On avait préparé le public. Il s’agissait de leur faire croire en une sorte de challenge. Allez-vous résister aux insultes pour accepter de franchir les limites de la liberté artistique, transgresser votre propre culture bourgeoise pour accéder à l‘art véritablement subversif ? Dès l’accueil à l’entrée de l’exposition, le ton était donné.

_Bonjour je voudrais 2 entrées dont une tarif éudiant s’il vous plait.

_ Salut connard tu viens te faire défoncer pendant 2 heures et en plus tu vas raquer pour cela répondait l’hôtesse d’accueil.

_ Euh, ben, oui exactement !

_ 18 euros, tête de nœud.

_ Alors euh, Merci …

_ Va te faire foutre toi et ta famille de merde. Finissait l’hôtesse toute en finesse.

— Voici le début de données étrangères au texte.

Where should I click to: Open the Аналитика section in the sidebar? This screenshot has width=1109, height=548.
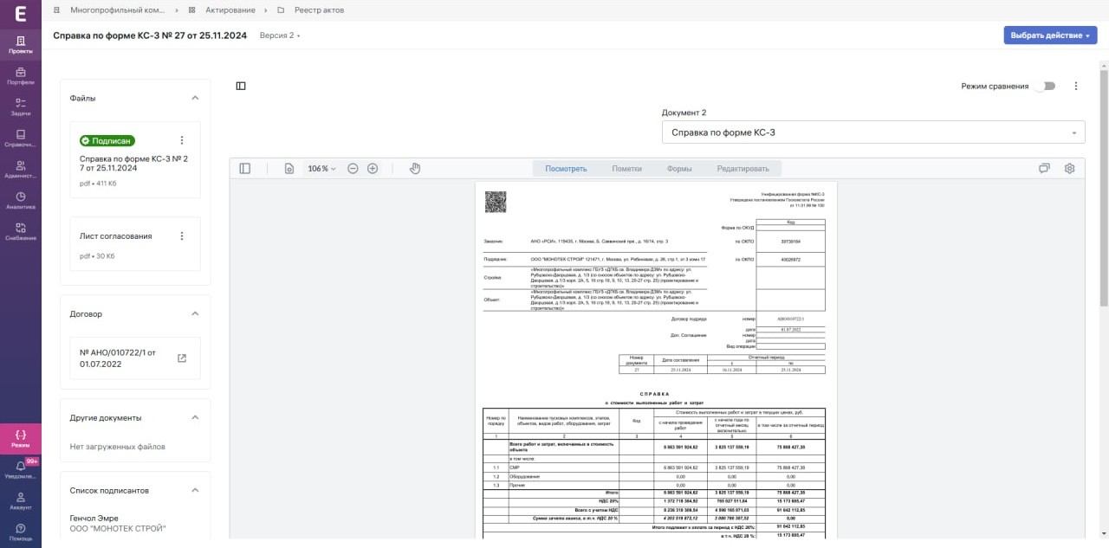coord(21,201)
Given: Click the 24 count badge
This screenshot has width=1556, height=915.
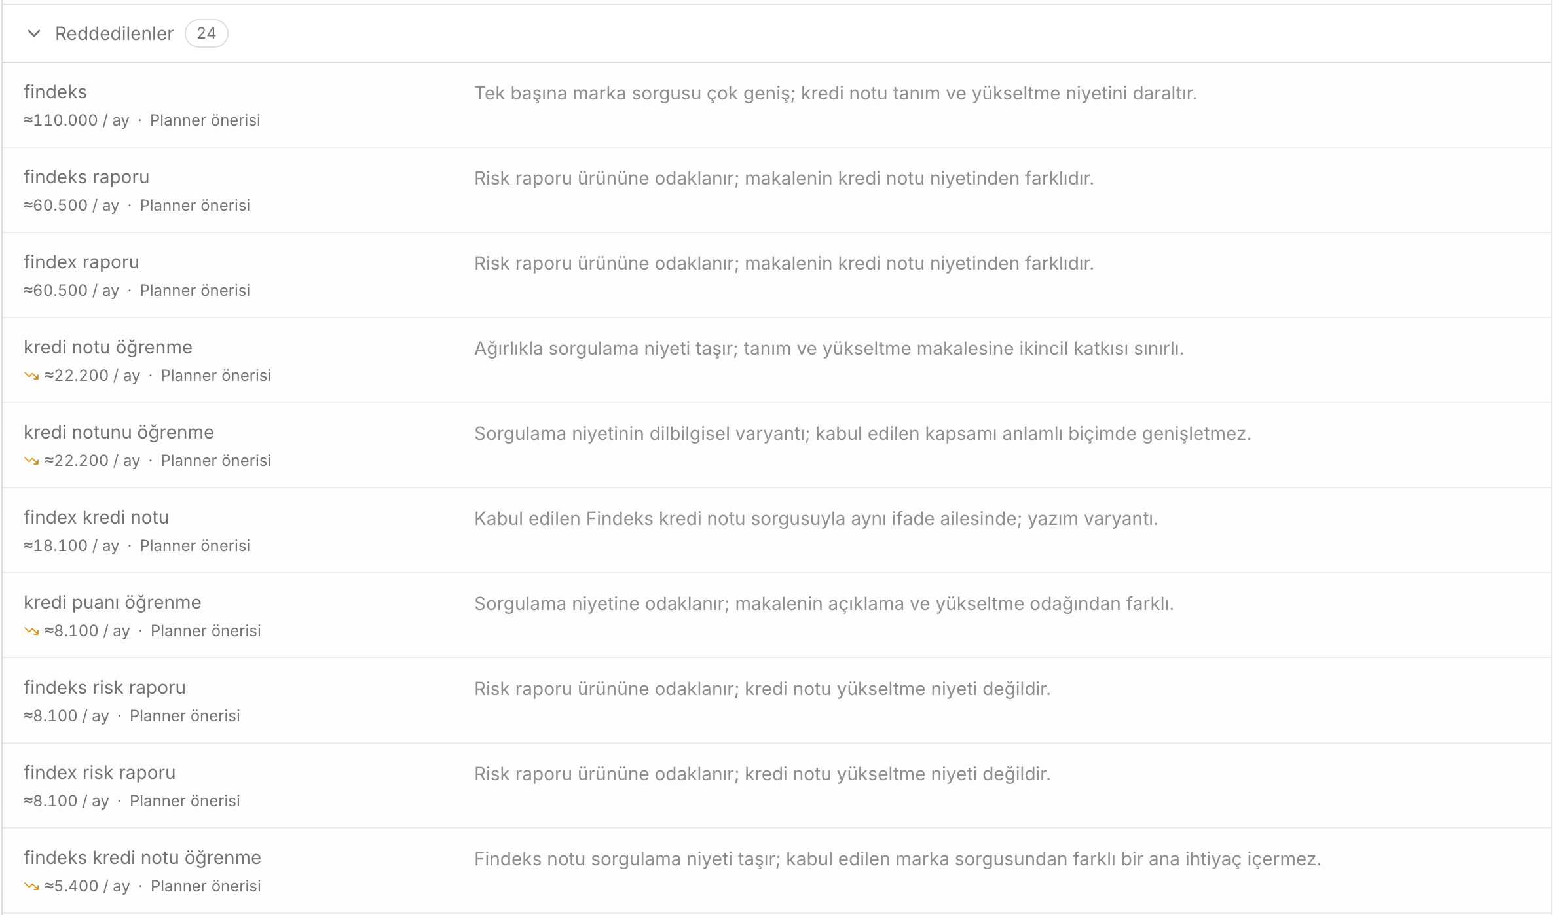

L’ambiance était étrange voire malsaine. Le pire se déchainait lorsque certains visiteurs voulaient donner le change en étant aussi grossiers que l’hôtesse d’accueil. Dans ce cas-là les insultes redoublaient d’intensité et le ton devenait extrmement agressif, l’hôtesse jouant le registre de l’offensée par le visiteur sous prétexte qu’il ne la respectait pas, alors qu’elle n’était en rien responsable de ce qu’on lui avait dit de faire. Le visiteur était en général déstabilisé et abandonnait ses insultes voire s’excusait devant l’hôtesse lorsqu’elle le rendait coupable de s’attaquer à elle « alors qu’elle ne faisait que son travail ! ». Quand le client abandonnait et s’excusait alors l’hôtesse redoublait d’insultes gratuites pour finir de rendre cette situation illisible au niveau de l’identification de qui était réellement grossier où qui jouait un jeu.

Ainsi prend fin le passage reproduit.